Devant, la pleine puissance, la maturité de la trompette et du sax ont déployé avec brio les thèmes et les motifs.
Paul Robert au saxophone ténor, avec un son ample et rond, est un improvisateur fécond, sans redites, qui peut être insolent ou charmeur, osant les motifs de dentelles ou de lumières, les néons multicolores ou les feulements rauques. Quant à Jérôme Dubois à la trompette claire et puissante, au bugle délicat et tonique, il s’affirme comme la cheville ouvrière du groupe. Sur un beau morceau de Roy Hargrove, en hommage au musicien parti il y a peu, il nous a offert un solo remarquable de délicatesse. Tous les deux se connaissent depuis le conservatoire, ils partagent une technique impeccable et un sens du groove qui les portent sans fatigue. À l’amble ou en questions réponses, leurs phrases se mélangent et se parlent, s’étalent et rebondissent. Ils se comprennent sans se regarder, anticipent ce que l’autre va faire, devinent comment étayer, se faire discret ou prendre le relais, leurs improvisations à deux en vif argent scotchant tout le monde.
Après une douce ballade, le concert est encore monté d’un ton, les musiciens ont tombé la veste, et les morceaux de Lee Morgan ont fait le reste. Malgré l’heure tardive, la buée sur les vitres, pas de fatigue dans les yeux et pas de lassitude dans les oreilles. C’est debout que les spectateurs ont remercié ce quintet généreux, tonique , rempli de sourires et chants d’oiseaux colorés lorsqu’il a fallu tout de même s’arrêter.
Un vieux blues clôtura le rappel pour se quitter enchantés et conquis.

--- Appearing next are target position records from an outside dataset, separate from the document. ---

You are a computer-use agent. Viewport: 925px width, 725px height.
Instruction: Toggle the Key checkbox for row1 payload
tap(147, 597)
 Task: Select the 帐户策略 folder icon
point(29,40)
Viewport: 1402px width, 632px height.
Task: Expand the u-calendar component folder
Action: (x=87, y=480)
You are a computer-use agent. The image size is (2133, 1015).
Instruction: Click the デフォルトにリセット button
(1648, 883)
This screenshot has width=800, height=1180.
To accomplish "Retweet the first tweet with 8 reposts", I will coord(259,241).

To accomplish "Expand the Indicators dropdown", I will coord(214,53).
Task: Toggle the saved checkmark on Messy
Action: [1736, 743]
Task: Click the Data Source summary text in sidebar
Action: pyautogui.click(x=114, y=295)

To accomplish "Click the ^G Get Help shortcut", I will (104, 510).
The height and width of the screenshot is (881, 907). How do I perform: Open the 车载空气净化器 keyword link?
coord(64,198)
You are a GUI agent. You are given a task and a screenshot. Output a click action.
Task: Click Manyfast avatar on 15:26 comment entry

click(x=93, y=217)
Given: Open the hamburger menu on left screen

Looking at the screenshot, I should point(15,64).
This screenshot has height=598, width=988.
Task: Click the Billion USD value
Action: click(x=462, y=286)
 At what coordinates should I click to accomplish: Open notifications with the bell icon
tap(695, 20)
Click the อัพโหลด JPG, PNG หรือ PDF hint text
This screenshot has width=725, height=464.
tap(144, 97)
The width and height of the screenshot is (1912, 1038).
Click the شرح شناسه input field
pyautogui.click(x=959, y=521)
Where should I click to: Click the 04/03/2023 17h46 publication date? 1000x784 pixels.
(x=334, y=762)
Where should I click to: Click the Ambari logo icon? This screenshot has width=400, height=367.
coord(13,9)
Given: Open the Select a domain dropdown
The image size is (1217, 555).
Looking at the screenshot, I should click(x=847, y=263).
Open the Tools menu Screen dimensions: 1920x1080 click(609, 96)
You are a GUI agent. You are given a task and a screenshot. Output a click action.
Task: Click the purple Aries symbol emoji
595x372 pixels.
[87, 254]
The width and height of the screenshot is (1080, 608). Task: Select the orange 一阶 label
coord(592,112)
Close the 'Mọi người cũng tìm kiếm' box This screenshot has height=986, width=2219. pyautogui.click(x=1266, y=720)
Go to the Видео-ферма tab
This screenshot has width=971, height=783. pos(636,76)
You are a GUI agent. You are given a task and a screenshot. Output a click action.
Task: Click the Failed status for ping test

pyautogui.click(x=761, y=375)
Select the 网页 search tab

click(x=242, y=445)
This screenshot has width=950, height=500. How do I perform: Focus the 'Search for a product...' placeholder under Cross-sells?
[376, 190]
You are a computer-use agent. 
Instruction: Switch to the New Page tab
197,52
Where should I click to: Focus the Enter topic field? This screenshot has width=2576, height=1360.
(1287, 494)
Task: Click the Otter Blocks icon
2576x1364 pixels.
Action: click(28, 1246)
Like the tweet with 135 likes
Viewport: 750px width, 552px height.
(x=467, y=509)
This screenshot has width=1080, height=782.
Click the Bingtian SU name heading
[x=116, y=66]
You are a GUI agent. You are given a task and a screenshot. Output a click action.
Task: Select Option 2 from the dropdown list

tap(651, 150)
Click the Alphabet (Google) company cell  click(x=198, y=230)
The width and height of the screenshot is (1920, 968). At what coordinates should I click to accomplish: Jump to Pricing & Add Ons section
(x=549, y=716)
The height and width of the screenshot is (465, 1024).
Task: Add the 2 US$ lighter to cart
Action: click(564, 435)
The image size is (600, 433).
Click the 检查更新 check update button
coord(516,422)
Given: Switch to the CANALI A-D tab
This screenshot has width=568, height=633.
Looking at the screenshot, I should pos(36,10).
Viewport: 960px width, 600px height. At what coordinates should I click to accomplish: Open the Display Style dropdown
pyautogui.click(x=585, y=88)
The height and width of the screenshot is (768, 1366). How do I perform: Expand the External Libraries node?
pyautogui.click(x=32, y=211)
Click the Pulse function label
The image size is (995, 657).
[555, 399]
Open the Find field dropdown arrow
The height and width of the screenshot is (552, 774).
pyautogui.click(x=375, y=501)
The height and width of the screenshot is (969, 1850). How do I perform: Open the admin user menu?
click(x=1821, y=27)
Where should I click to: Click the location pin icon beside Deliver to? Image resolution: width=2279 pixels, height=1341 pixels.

Merci donc à la jazz Compagnie pour cette belle soirée, si proche, si évidente. Car même si le jazz existe dans les grandes salles, ou dans les petits clubs, c’est aussi comme cela qu’il trace son sillon, vivant et actif, partagé par ceux dont c’est le métier mais aussi par ceux qui y consacrent leurs loisirs et leur énergie. Une même passion les unit.
Un chouette emballage cadeau où l’impro et l’amour de la musique ont déroulé de bien jolis rubans.